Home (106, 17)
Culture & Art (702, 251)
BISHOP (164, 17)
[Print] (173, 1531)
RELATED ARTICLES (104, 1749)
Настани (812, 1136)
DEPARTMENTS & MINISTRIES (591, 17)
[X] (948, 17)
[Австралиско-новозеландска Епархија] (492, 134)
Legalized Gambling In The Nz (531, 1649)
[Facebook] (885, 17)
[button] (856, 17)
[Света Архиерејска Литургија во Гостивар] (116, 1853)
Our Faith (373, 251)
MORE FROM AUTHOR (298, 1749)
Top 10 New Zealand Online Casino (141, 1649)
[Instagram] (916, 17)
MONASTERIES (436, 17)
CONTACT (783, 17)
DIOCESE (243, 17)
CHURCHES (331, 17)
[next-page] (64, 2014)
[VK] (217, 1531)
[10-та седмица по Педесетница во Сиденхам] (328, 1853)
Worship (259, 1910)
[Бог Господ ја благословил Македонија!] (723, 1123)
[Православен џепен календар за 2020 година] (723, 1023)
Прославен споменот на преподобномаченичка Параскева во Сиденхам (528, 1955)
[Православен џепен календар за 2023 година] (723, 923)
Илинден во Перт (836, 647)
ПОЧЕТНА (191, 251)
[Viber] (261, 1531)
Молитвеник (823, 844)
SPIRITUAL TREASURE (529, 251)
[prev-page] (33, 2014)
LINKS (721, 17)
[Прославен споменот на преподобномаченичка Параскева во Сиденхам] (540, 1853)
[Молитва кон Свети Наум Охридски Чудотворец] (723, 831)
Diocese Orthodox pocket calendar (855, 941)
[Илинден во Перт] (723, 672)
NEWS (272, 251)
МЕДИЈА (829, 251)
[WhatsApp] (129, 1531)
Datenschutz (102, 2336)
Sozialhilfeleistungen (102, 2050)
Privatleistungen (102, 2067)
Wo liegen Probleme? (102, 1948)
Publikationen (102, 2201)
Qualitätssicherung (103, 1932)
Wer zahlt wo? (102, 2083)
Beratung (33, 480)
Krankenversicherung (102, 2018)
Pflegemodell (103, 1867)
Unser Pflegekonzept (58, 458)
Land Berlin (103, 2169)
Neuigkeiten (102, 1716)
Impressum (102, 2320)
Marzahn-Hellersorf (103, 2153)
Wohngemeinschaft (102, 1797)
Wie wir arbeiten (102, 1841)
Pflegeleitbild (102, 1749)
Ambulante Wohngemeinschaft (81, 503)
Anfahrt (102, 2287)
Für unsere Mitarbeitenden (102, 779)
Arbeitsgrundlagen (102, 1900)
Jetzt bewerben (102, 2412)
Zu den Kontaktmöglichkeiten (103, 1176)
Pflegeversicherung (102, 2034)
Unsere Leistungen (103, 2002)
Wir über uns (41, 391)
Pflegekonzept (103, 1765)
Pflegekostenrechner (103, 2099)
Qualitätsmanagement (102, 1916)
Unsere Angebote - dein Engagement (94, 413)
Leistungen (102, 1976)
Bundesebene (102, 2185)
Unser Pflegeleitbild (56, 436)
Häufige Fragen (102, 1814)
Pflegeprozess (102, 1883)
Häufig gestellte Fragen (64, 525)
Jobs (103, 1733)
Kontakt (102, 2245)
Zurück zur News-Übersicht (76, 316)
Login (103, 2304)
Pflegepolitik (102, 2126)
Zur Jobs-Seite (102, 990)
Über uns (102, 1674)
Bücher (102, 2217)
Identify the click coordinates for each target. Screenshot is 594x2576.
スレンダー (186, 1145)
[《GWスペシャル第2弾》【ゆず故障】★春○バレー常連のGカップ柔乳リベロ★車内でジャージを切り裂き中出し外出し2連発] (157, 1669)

*ACTIVITY*.
Restate the whole listing exactly, leaving out nothing.

*EXPECTED ANSWER*.
Home (106, 17)
Culture & Art (702, 251)
BISHOP (164, 17)
[Print] (173, 1531)
RELATED ARTICLES (104, 1749)
Настани (812, 1136)
DEPARTMENTS & MINISTRIES (591, 17)
[X] (948, 17)
[Австралиско-новозеландска Епархија] (492, 134)
Legalized Gambling In The Nz (531, 1649)
[Facebook] (885, 17)
[button] (856, 17)
[Света Архиерејска Литургија во Гостивар] (116, 1853)
Our Faith (373, 251)
MORE FROM AUTHOR (298, 1749)
Top 10 New Zealand Online Casino (141, 1649)
[Instagram] (916, 17)
MONASTERIES (436, 17)
CONTACT (783, 17)
DIOCESE (243, 17)
CHURCHES (331, 17)
[next-page] (64, 2014)
[VK] (217, 1531)
[10-та седмица по Педесетница во Сиденхам] (328, 1853)
Worship (259, 1910)
[Бог Господ ја благословил Македонија!] (723, 1123)
[Православен џепен календар за 2020 година] (723, 1023)
Прославен споменот на преподобномаченичка Параскева во Сиденхам (528, 1955)
[Православен џепен календар за 2023 година] (723, 923)
Илинден во Перт (836, 647)
ПОЧЕТНА (191, 251)
[Viber] (261, 1531)
Молитвеник (823, 844)
SPIRITUAL TREASURE (529, 251)
[prev-page] (33, 2014)
LINKS (721, 17)
[Прославен споменот на преподобномаченичка Параскева во Сиденхам] (540, 1853)
[Молитва кон Свети Наум Охридски Чудотворец] (723, 831)
Diocese Orthodox pocket calendar (855, 941)
[Илинден во Перт] (723, 672)
NEWS (272, 251)
МЕДИЈА (829, 251)
[WhatsApp] (129, 1531)
Datenschutz (102, 2336)
Sozialhilfeleistungen (102, 2050)
Privatleistungen (102, 2067)
Wo liegen Probleme? (102, 1948)
Publikationen (102, 2201)
Qualitätssicherung (103, 1932)
Wer zahlt wo? (102, 2083)
Beratung (33, 480)
Krankenversicherung (102, 2018)
Pflegemodell (103, 1867)
Unser Pflegekonzept (58, 458)
Land Berlin (103, 2169)
Neuigkeiten (102, 1716)
Impressum (102, 2320)
Marzahn-Hellersorf (103, 2153)
Wohngemeinschaft (102, 1797)
Wie wir arbeiten (102, 1841)
Pflegeleitbild (102, 1749)
Ambulante Wohngemeinschaft (81, 503)
Anfahrt (102, 2287)
Für unsere Mitarbeitenden (102, 779)
Arbeitsgrundlagen (102, 1900)
Jetzt bewerben (102, 2412)
Zu den Kontaktmöglichkeiten (103, 1176)
Pflegeversicherung (102, 2034)
Unsere Leistungen (103, 2002)
Wir über uns (41, 391)
Pflegekonzept (103, 1765)
Pflegekostenrechner (103, 2099)
Qualitätsmanagement (102, 1916)
Unsere Angebote - dein Engagement (94, 413)
Leistungen (102, 1976)
Bundesebene (102, 2185)
Unser Pflegeleitbild (56, 436)
Häufige Fragen (102, 1814)
Pflegeprozess (102, 1883)
Häufig gestellte Fragen (64, 525)
Jobs (103, 1733)
Kontakt (102, 2245)
Zurück zur News-Übersicht (76, 316)
Login (103, 2304)
Pflegepolitik (102, 2126)
Zur Jobs-Seite (102, 990)
Über uns (102, 1674)
Bücher (102, 2217)
Identify the click coordinates for each target. Screenshot is 594x2576.
スレンダー (186, 1145)
[《GWスペシャル第2弾》【ゆず故障】★春○バレー常連のGカップ柔乳リベロ★車内でジャージを切り裂き中出し外出し2連発] (157, 1669)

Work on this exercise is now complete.